Można też napisać, że ta formacja narzuca swoje środki osiągania celu oraz cel (jakim jest dla nich władza), a więc zmienia kulturę. Formacja ta byłaby w tym momencie podobna do komunistycznej z hasłem „raz zdobytej władzy nigdy nie oddamy”, jednak w celu sprawnego rządzenia władza komunistyczna stworzyła cały sztafaż kulturowych celów (typu sprawiedliwość społeczna, wrażliwość społeczna, powszechny awans społeczny – w tym w strukturach partyjnych), na które nakierowano społeczeństwo (samemu w te cele często nie wierząc, co pokazały dobitnie późniejsze działania rządów SLD), a także gamę akceptowanych środków. Inna sprawa, że zarówno cele, jak i środki pozostawały jedynie w sferze propagandowej (a więc formacja komunistyczna była od pewnego momentu jedynie quasi-formacją), jednak propaganda ta pozwalała działać. W pewnym momencie paliwo propagandowe się skończyło i władza musiała być oparta już jedynie o siłę oraz strach, że może być gorzej, „jak przyjaciele wejdą”.

 

Równocześnie funkcjonowały społecznie rzeczywiste cele kulturowe, jak i środki - poza światem propagandy.

Powoli ulegają one dziś zmianie, co najlepiej pokazuje środek kulturowy jakim jest zakaz donoszenia – w szkołach, w zakładach kiedyś jednoznacznie skarżenie było piętnowane, ściąganie zaś na lekcjach akceptowane – dziś coraz częściej donoszenie traktowane jest jako „informowanie o nieprawidłowościach” (co daje szansę każdej organizacji na poprawę) a to z kolei jest jednym z ważnych elementów kultury usprawniania (źródłem zmiany kulturowej stało się środowisko pracy, w odróżnieniu od wszelkich poprzednich przemian kulturowych w Polsce), w jaką powoli Polska wchodzi przy równoczesnym przyjęciu celu kulturowego jakim jest indywidualny sukces finansowy.  

Kultura usprawniania, w której najważniejszym zasobem (i akceptowanym kulturowo środkiem do realizacji celu) są wiedza (główna przemiana po 1989 roku to wzrost liczby osób z wyższym wykształceniem) i doskonalone umiejętności powoli zaczyna dominować w Polsce, jednak jej „przedstawiciele” jeszcze nie rządzili w naszym kraju.
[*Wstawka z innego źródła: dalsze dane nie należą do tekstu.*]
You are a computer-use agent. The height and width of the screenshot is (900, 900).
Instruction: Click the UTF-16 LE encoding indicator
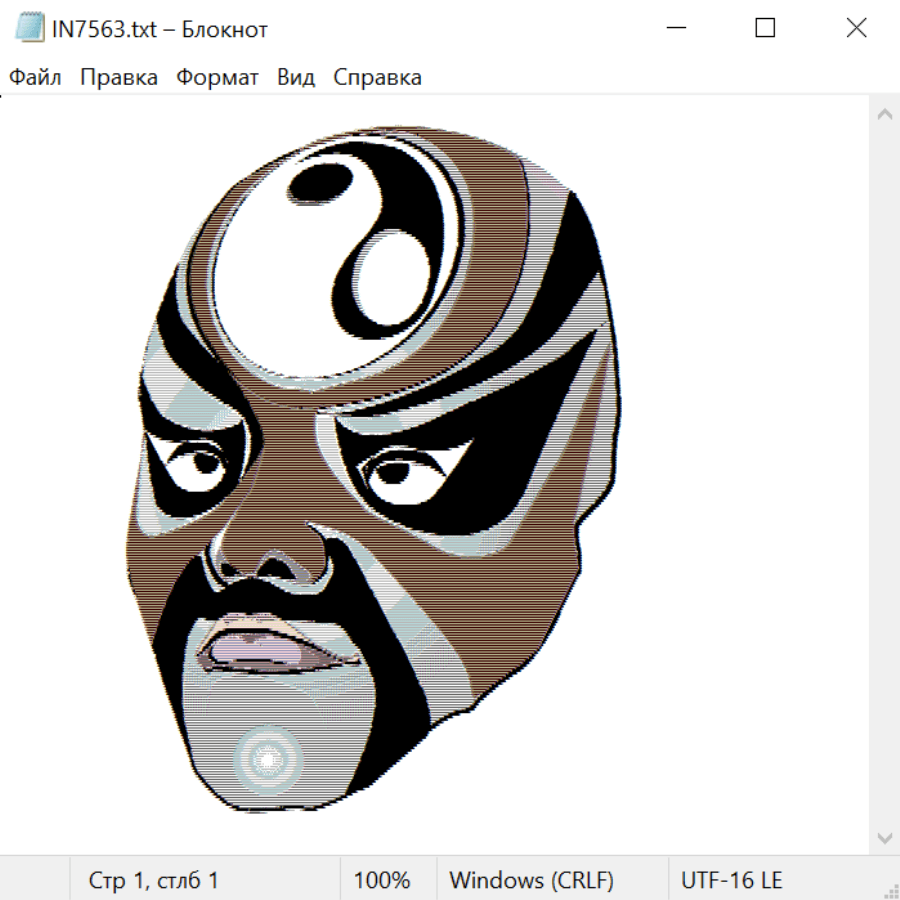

Przy czym łatwo zauważyć, że obecna ekipa rządząca nie tworzy quasi-formacji kulturowej (bo nie promuje żadnych środków osiągania celów, nawet moralności pozorowanej) zaś nowa formacja kulturowa (kultura usprawniania) nie jest bliska tej elicie, bowiem jednym z jej głównych osiągnięć jest chronienie swoich własnych urzędników przed upublicznieniem ich błędów - nawet za cenę kolejnych błędów (i to jest istotna różnica w stosunku do rządów PiS, UW czy SLD), niezależnie od kosztów międzynarodowych (czego przykładem jest np. afera ze znikającą amerykańską pomocą prawną w sprawie katastrofy smoleńskiej czy też afera z kolejnymi wyjazdami do Moskwy w celu uzyskania ostatecznej „oryginalnej kopii oryginału”).

 

Dominująca nadal w Polsce formacja kulturowa, do której odwołuje się w swoim programie m.in. Jarosław Kaczyński zakłada cel wspólnotowy (np. nadrzędność interesu rodziny nad interesem jednostki, interesu narodowego, solidarność społeczna, akceptowalność społeczna istnienia obiektywnej prawdy etc.), a także akceptowane kulturowo środki osiągania celu (i tu pojawi się potępienie nadrzędności osiągania celu indywidualnego nad wspólnotowym, pojawi się zakaz donoszenia, elementy tzw. tradycyjnej moralności, ale pojawi się też np. akceptacja dla czynienia zła obcym).  Oczywiście – w ramach tej formacji mogą pojawić się różne rozumienia owego interesu wspólnotowego i obszaru jaki obejmuje – od zamknięcia się na poziomie rodzinnym (i tu będzie np. zjawisko tzw. egoizmu rodzinnego) do definiowania interesu na poziomie Europy czy świata (Bronisław Geremek – przywołany tu, aby pokazać, że chodzi tu o pewną strukturę formacji, a nie zawartość treściową). Formacja ta obejmuje zarówno dużą część zwolenników PiS, jak i PO, SLD i PSL (w różnych proporcjach).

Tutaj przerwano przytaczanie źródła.